Atoll in French Polynesia

NASA picture of Faaite Atoll.

Faaite, or Faaiti is an atoll of the Tuamotus in French Polynesia. It is located 60 km to the north of Anaa Atoll. The total surface of the atoll is 227 km2. Its dry land area is 8.87 km2. Its length is 28 km and its width 10.5 km. The total population as of 2022 is 440 inhabitants.

Faaite's inner lagoon has a navigable channel to the ocean. The main village is Hitianau, with a total population of 246.

==History==

The first recorded sighting of the atoll by Europeans was by the Spanish expedition of Pedro Fernández de Quirós on 11 February 1606. It was charted as Decena (ten in Spanish). John Turnbull rediscovered it in 1802. Turnbull was the first retailer in the Pacific to use the route from Tahiti to Hawaii. Russian oceanic explorer Fabian Gottlieb von Bellingshausen visited Faaite in 1820 on the ships Vostok and Mirni. He named this atoll "Miloradovich".

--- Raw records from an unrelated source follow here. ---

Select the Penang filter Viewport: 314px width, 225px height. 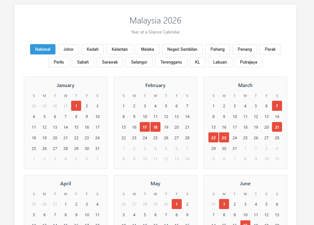244,49
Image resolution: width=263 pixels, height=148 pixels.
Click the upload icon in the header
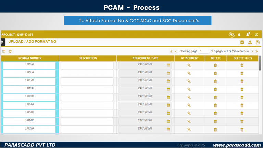tap(250, 42)
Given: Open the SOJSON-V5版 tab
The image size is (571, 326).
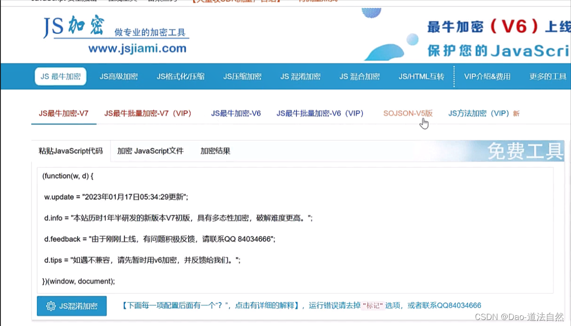Looking at the screenshot, I should (407, 113).
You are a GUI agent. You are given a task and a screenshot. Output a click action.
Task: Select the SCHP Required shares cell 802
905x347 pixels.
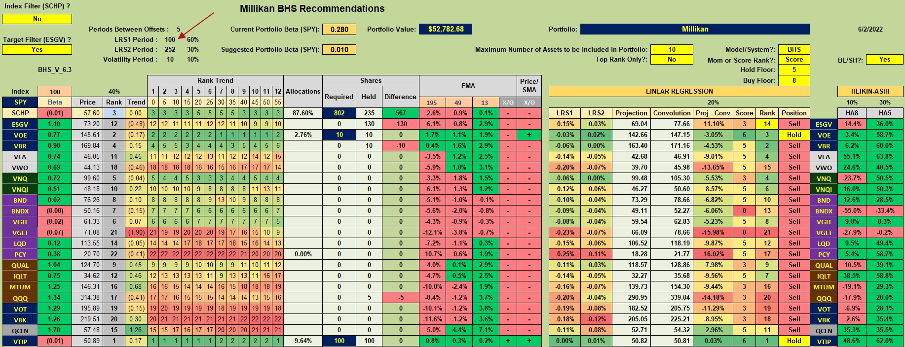pyautogui.click(x=339, y=113)
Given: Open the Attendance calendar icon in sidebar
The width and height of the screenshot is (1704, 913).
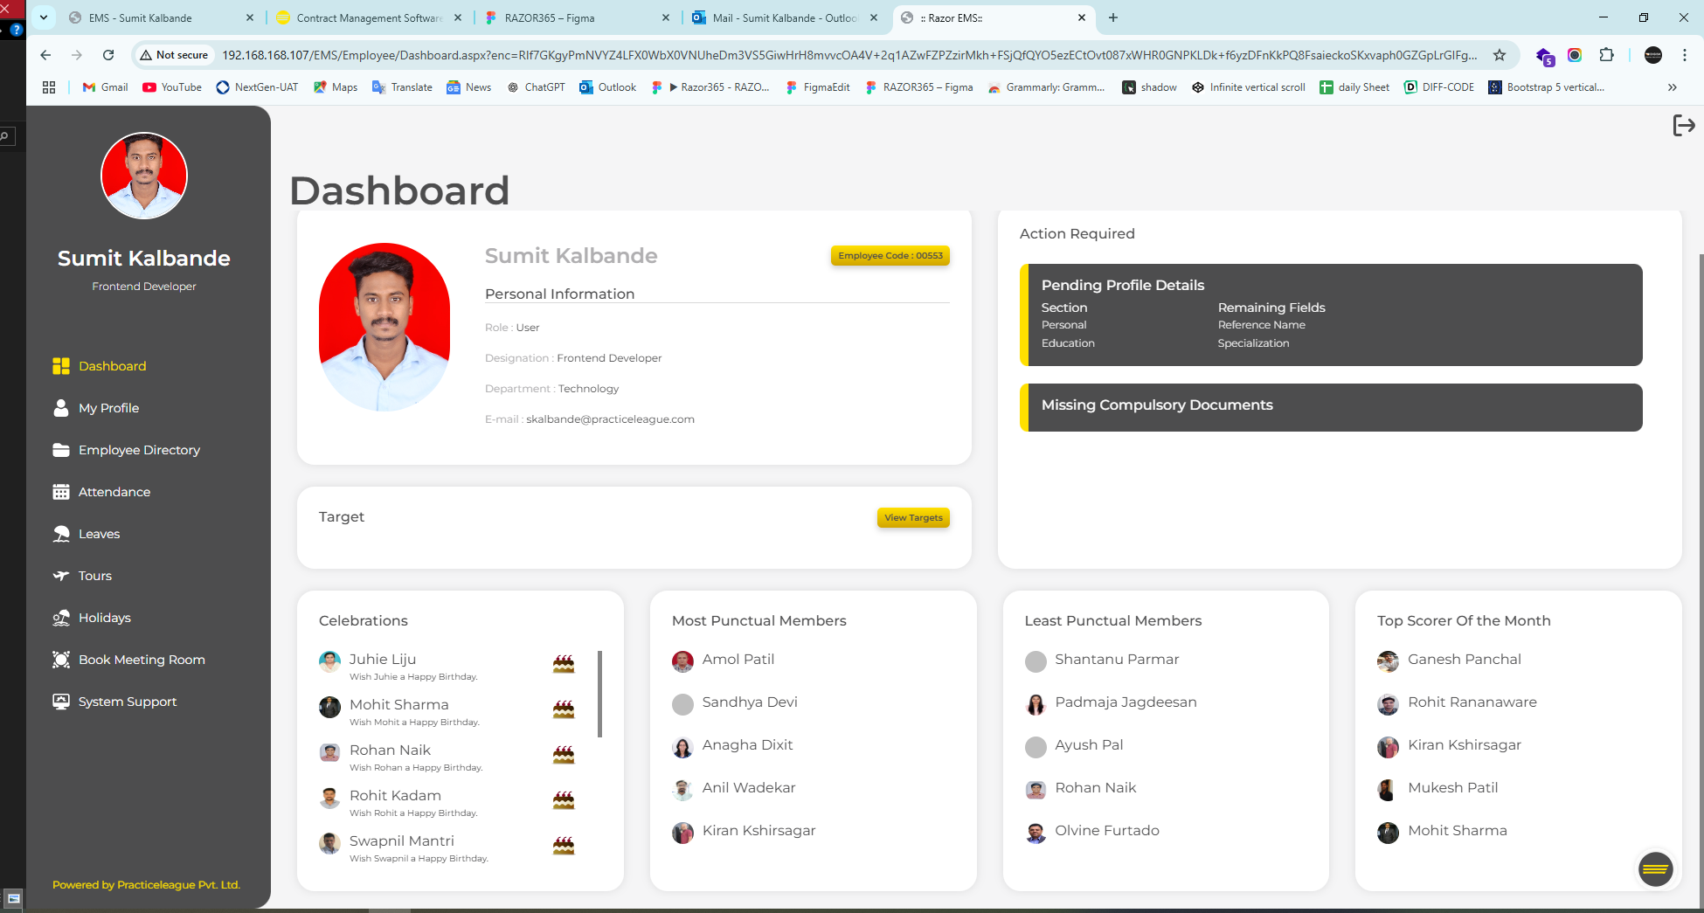Looking at the screenshot, I should [x=60, y=492].
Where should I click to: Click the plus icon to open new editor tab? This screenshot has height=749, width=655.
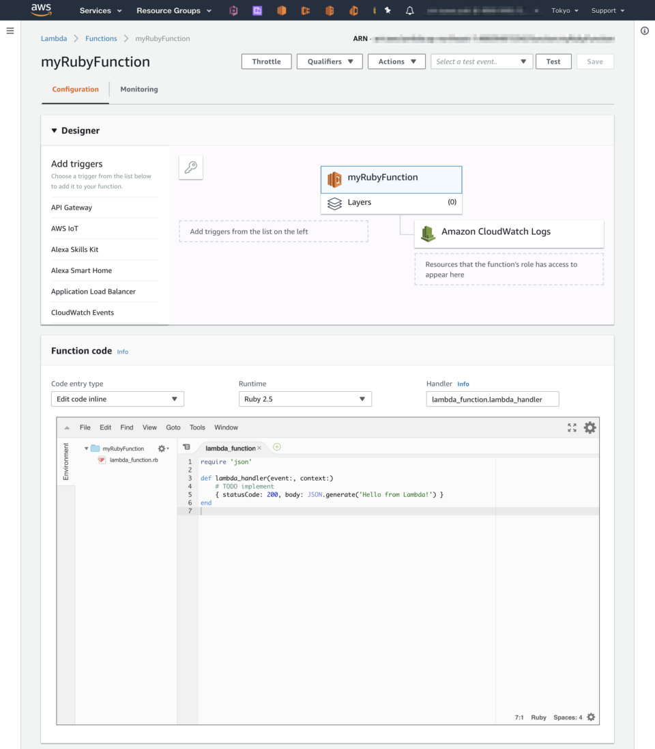[x=277, y=447]
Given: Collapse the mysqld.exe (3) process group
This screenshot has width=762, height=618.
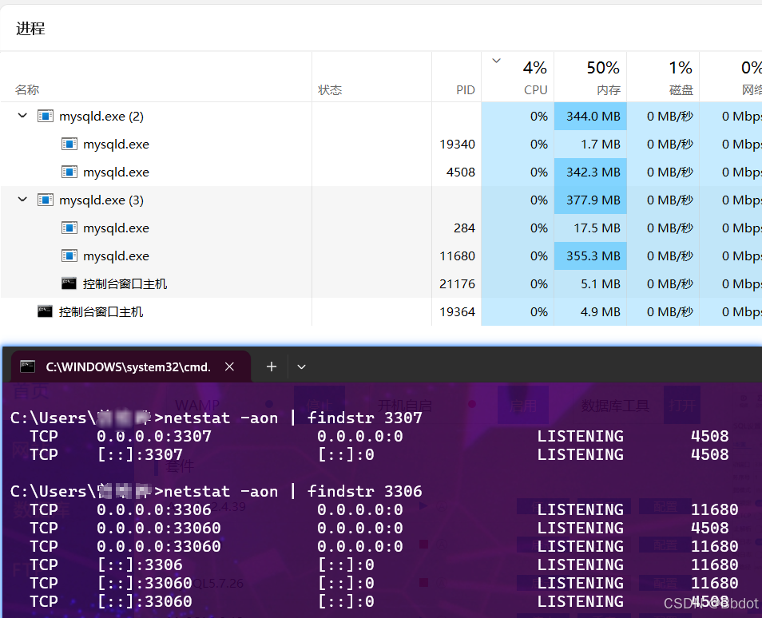Looking at the screenshot, I should (22, 200).
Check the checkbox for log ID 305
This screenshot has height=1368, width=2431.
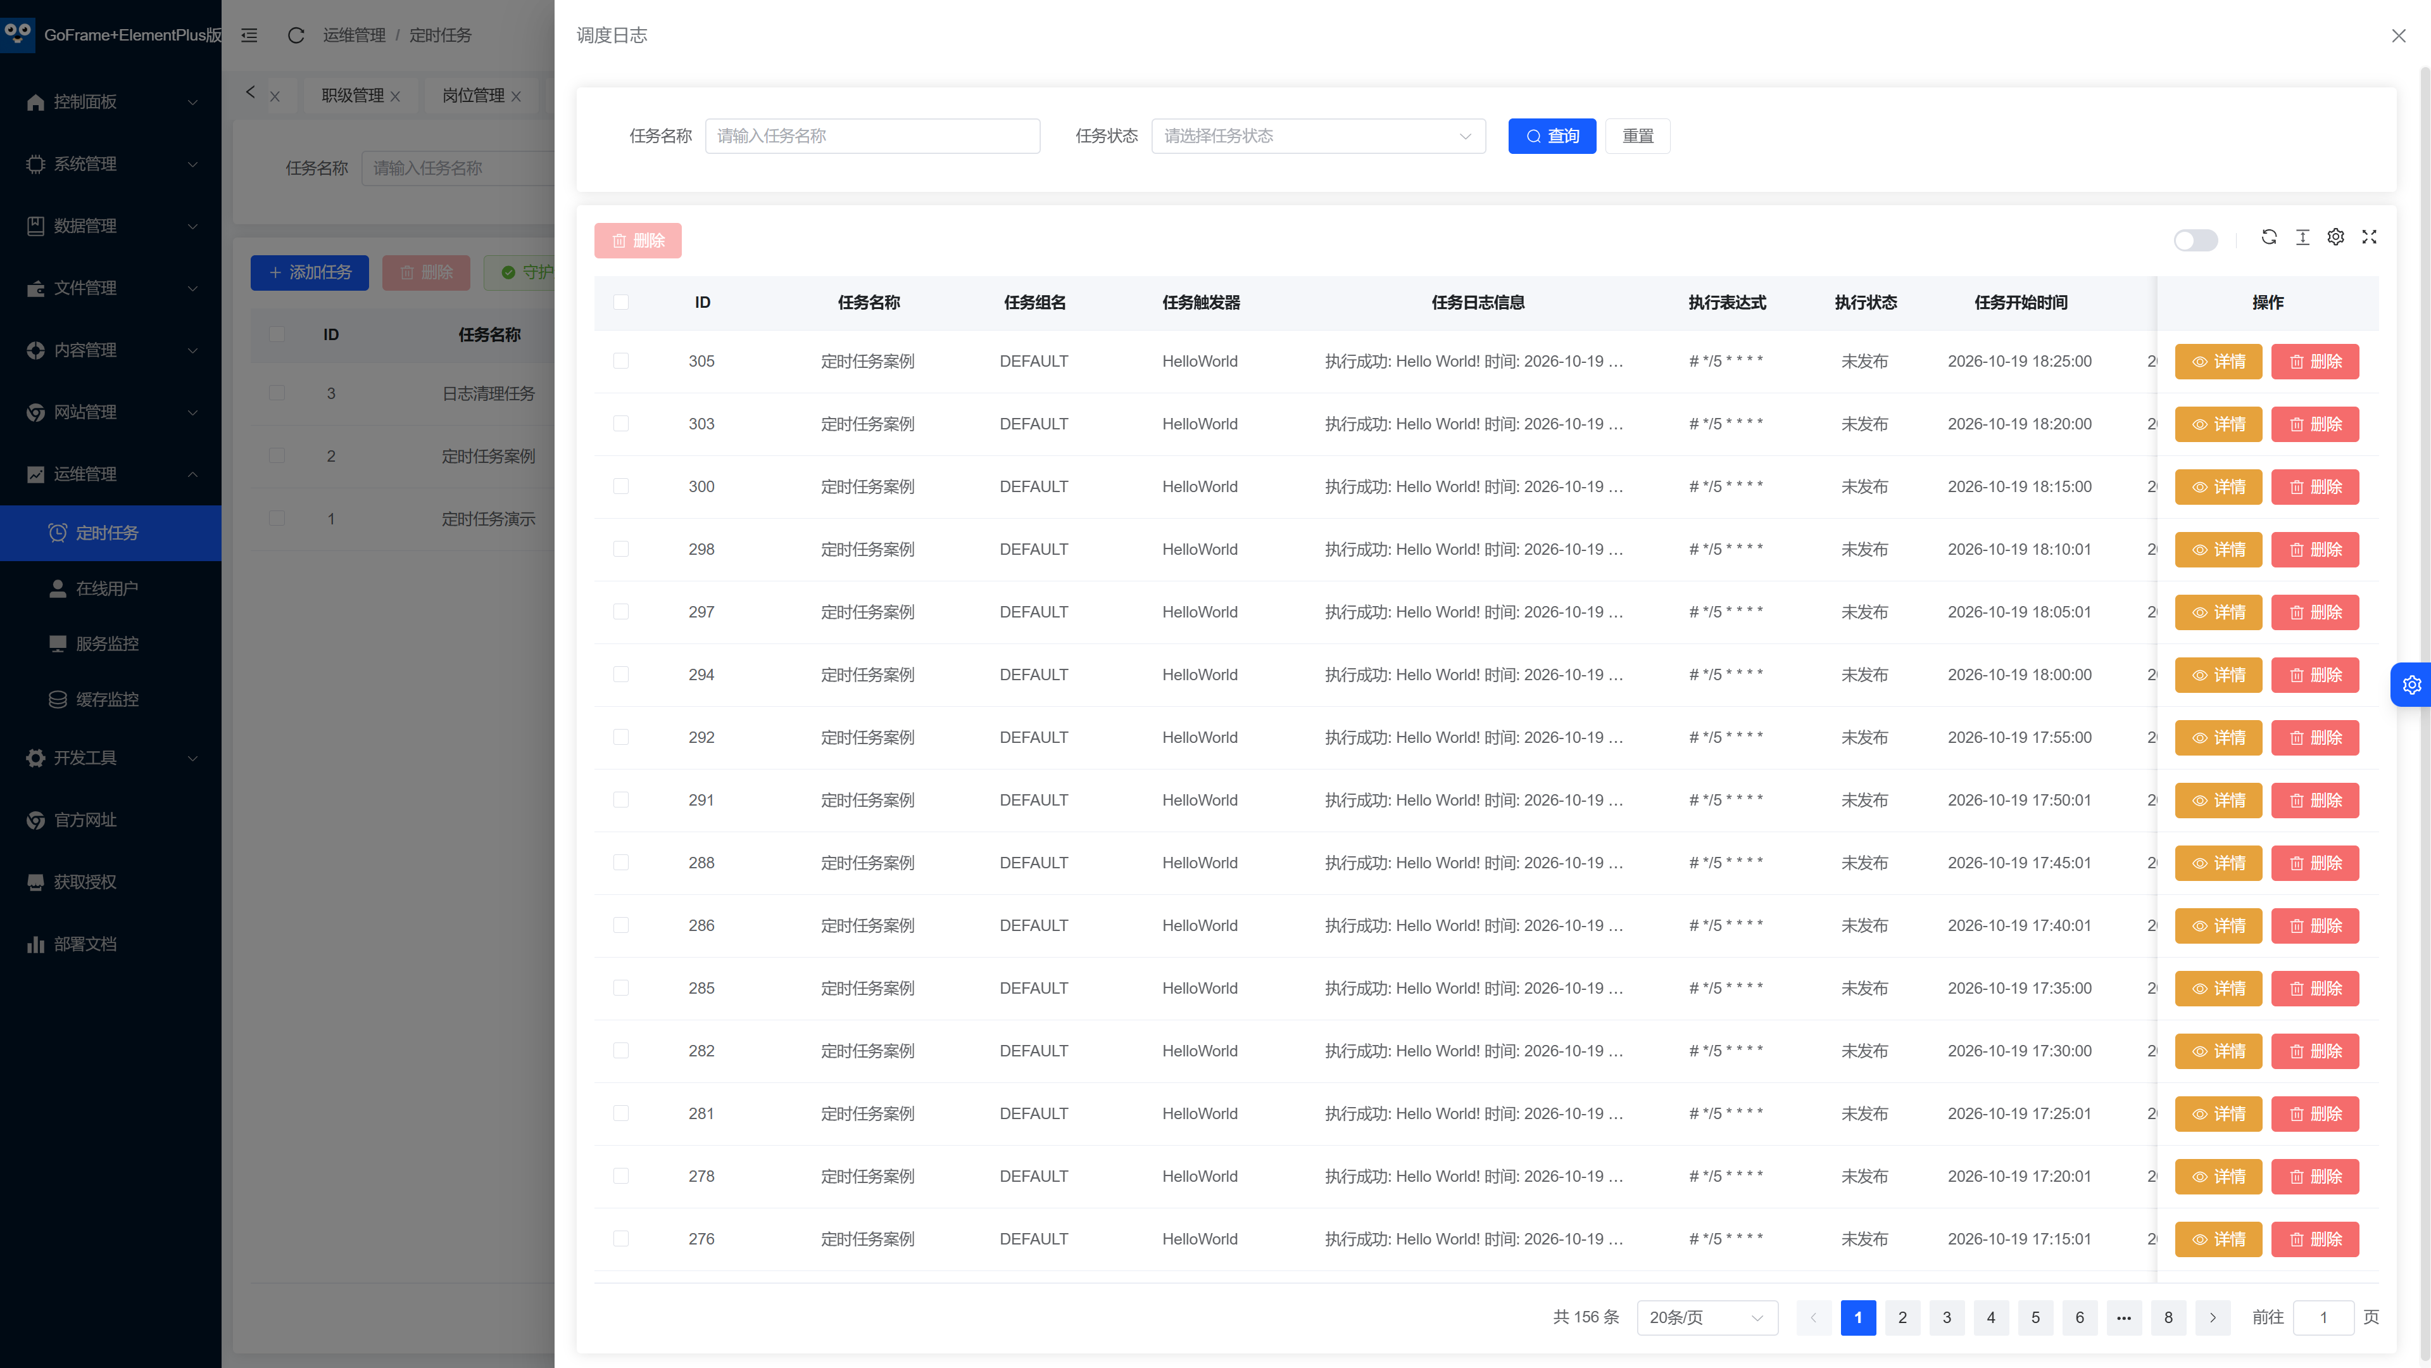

From September 2 to September 4, 1987, the population experienced a collective hysteria incited by a religious leader from the "Charismatic Renewal" who convinced the locals that the Devil inhabited the island. Six islanders were thrown into a fire and burned alive in an exorcism frenzy.

==Administration==
Administratively, Faaite belongs to the commune of Anaa, which includes the inhabited atoll of Faaite and the uninhabited atolls of Tahanea and Motutunga.

==Transport==
The island is connected to the world via Faaite Airport.